I was bloated from the many months of group therapy, but was making no move to get out of the situation. My life was happy and yet as usual I felt somewhat submerged and foggy. Through friends I'd met a boyfriend named Karl who was intelligent and dynamic. He had his own book business, which I helped him with, learning no skills but managing to ply him with my jokes and getting stirred up inside. I was at first, however, not naturally attracted to him, which worried me. There was something about his eyes that seemed a little fierce and alien. But I enjoyed being with him even though I had some doubts, because unlike my few other loves, Karl was not an immediate crush, not someone I would have chosen from afar.
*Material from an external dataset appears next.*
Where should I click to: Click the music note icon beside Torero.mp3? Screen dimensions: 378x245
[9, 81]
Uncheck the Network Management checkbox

After a few terrific weeks of dalliance, we settled into a livable nonchalance. One day, almost as an aside, he told me there was an apartment he knew of where we could live together, and I moved from Mountain View into the city.Karl once said, holding me, that I brought humanity into his life, but he wasn't given to many love declarations.
We began living together easily and enjoying ourselves. It was the beginning of our life together and there were plenty of new green shoots—movies, books, walks, talks, embraces, meals, making our friends mutual and giving up some. I remember I had a physical around then at a free clinic and they wrote: “A twenty-five-year-old, white female in excellent health.”
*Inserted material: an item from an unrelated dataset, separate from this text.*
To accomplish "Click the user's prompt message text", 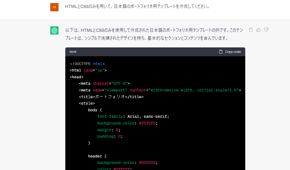I will 137,6.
I had left psychodrama by then, and the group therapy was just a habit that I dared not give up. I was waiting as usual to see what would happen in therapy rather than choose my own fate. One day Dr. Yalom called and asked if I would like to have private, free therapy with him on condition that we would both write about it afterward. It was one of those wonderful calls from out of the blue that I am susceptible to.I said yes, overjoyed.
When I began therapy as a private patient with Dr. Yalom, two years had gone by since my first fertile interview with him. I had replaced acting with tennis, looking for someone with being with someone, experiencing loneliness to trying to recall it. Inside I had a feeling that I had skipped out on my problems and that they would all be waiting for me at the ambush of night, some night. The critics, such as my New York therapist, and loves, whom I carried around with me would have said that there was hard work to be done. That I had succeeded too easily without deserving it, and that Karl, who had started calling me “babe,” really didn’t know my name. I tried to get him to call me by my name—Ginny—and whenever he did my life flowed. Sometimes, though, in deference to my blond hair and nerves, he called me the Golden Worrier.
Eighteen months of hibernation in group therapy had left me groggy and soiled. I began private therapy with only vague anxieties.